[SOURCE PASSAGE — start]

The above detailed description has referred to but a limited number of embodiments of the present invention, but a person skilled in the art will readily perceive that the present invention encompasses a large number of embodiments without departing from the scope of the appended claims.

Claims

1. An apparatus for treating tissue or organs, said apparatus comprising: a plurality of electrodes arranged in an electrode applicator adapted for placement within a restricted region of the tissue or organ, a high voltage generator arranged to generate and deliver one or more high voltage pulses to said plurality of electrodes, an impedance measuring means arranged between the plurality of electrodes for measuring impedance within said restricted region, at at least one of before, during and after application of said one or more high voltage pulses, at at least one frequency, and a registration and conversion means, arranged between said high voltage generator and said impedance measuring means for receiving signals from the impedance measuring means and emitting signals to the high voltage generator to control the pulses produced thereby based on the impedance measured in said restricted region.

2. The apparatus according to claim 1, wherein said high voltage generator generates the high voltage pulses at a value high enough to produce cell electroporation.

3. The apparatus according to claim 1, wherein said one or more high voltage pulses is set to a repetition frequency of approximately 0.1 to 10000 cycles per second.

4. The apparatus according to claim 1, wherein said electrodes are in the form of needles or stilettos.

5. The apparatus according to claim 1, wherein said impedance measuring means comprises sensors for application to the tissue or organ within said restricted region.

6. The apparatus according to claim 1, wherein the pulses produced by the high voltage generator are controlled by the registration and conversion means to produce a substantially constant pre-determined electric field in said restricted region of the tissue or organ.

7. The apparatus according to claim 1, wherein the impedance measuring means being arranged between the plurality of electrodes for measuring impedance at a plurality of frequencies.

[SOURCE PASSAGE — finish]
[LISTED ENTRIES — start]

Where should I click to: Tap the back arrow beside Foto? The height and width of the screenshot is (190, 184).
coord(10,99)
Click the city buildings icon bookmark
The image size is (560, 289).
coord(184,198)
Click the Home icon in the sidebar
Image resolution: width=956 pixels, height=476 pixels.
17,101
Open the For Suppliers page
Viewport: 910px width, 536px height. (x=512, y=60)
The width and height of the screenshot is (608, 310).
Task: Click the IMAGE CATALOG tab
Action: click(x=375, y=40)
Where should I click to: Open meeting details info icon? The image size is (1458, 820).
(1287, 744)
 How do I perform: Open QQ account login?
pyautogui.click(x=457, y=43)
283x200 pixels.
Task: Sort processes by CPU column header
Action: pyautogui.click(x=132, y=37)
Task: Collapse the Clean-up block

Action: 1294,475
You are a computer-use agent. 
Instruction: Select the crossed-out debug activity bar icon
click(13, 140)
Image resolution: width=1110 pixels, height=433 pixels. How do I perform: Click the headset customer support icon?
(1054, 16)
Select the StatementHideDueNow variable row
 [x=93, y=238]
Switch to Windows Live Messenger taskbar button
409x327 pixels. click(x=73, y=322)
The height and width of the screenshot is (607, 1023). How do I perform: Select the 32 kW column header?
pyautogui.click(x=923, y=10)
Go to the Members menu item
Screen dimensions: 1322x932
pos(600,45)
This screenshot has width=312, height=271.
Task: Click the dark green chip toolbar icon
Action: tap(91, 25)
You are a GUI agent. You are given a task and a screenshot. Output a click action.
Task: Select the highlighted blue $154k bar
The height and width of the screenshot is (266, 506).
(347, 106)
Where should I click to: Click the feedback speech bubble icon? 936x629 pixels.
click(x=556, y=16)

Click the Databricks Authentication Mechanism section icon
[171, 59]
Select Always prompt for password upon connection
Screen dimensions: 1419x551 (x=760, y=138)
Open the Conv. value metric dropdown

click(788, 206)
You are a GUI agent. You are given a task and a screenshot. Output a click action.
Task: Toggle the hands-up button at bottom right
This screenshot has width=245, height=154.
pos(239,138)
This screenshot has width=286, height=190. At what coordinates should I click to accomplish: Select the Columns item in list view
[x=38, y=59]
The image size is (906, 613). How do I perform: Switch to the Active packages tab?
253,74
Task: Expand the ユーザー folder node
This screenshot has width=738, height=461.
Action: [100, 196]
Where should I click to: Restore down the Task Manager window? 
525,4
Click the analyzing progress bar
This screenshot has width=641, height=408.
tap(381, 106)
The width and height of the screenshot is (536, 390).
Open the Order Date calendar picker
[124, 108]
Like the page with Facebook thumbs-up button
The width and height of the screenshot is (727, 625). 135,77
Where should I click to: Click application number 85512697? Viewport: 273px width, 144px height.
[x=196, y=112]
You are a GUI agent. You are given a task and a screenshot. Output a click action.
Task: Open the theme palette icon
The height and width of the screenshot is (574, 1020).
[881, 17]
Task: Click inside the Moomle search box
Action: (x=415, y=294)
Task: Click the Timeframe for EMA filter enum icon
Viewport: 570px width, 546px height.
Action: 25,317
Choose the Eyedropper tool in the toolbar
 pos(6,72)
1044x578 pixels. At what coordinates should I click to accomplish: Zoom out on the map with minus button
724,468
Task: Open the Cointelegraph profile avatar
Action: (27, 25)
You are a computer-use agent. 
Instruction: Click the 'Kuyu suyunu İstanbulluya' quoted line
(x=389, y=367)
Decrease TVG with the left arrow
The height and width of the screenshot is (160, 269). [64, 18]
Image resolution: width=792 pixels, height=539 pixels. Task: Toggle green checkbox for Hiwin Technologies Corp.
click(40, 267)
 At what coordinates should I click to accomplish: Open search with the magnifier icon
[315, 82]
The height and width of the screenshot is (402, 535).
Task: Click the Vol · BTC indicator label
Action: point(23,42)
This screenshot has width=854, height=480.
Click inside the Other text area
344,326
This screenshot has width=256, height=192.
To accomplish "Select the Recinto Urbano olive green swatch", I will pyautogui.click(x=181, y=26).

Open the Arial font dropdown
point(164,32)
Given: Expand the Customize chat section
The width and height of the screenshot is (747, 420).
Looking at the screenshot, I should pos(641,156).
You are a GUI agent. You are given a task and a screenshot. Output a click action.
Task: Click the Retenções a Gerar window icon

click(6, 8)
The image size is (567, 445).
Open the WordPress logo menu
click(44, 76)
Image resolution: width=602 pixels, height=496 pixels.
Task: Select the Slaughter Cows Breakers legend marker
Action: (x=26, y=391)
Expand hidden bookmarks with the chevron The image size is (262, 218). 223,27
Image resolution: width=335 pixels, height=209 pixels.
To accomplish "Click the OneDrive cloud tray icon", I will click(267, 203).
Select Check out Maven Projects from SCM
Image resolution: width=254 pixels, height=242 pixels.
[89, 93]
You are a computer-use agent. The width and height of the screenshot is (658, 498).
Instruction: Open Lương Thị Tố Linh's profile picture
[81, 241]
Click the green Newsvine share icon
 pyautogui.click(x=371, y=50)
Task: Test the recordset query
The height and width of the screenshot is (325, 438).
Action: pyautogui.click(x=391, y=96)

[LISTED ENTRIES — finish]

REQUIRED WORK
a) Do the following statements agree with the patent claims passage? (i) The electrodes may take the form of needles or stilettos. (ii) The high voltage pulses are set to a repetition frequency of approximately 1 to 100 cycles per second. (iii) The registration and conversion means is arranged between the high voltage generator and the impedance measuring means. Answer yes or no for each and quote the words of the passage that decide it.
b) In the patent claims passage, what value does claim 2 require the high voltage pulses to reach?
c) Copy out the stretch of the patent claims passage from "3. The apparatus" through "needles or stilettos.".

ANSWERS TO THE EXERCISE
a)
(i) Yes: "said electrodes are in the form of needles or stilettos."
(ii) No: "set to a repetition frequency of approximately 0.1 to 10000 cycles per second."
(iii) Yes: "arranged between said high voltage generator and said impedance measuring means."

b) A value high enough to produce cell electroporation.

c)
3. The apparatus according to claim 1, wherein said one or more high voltage pulses is set to a repetition frequency of approximately 0.1 to 10000 cycles per second.

4. The apparatus according to claim 1, wherein said electrodes are in the form of needles or stilettos.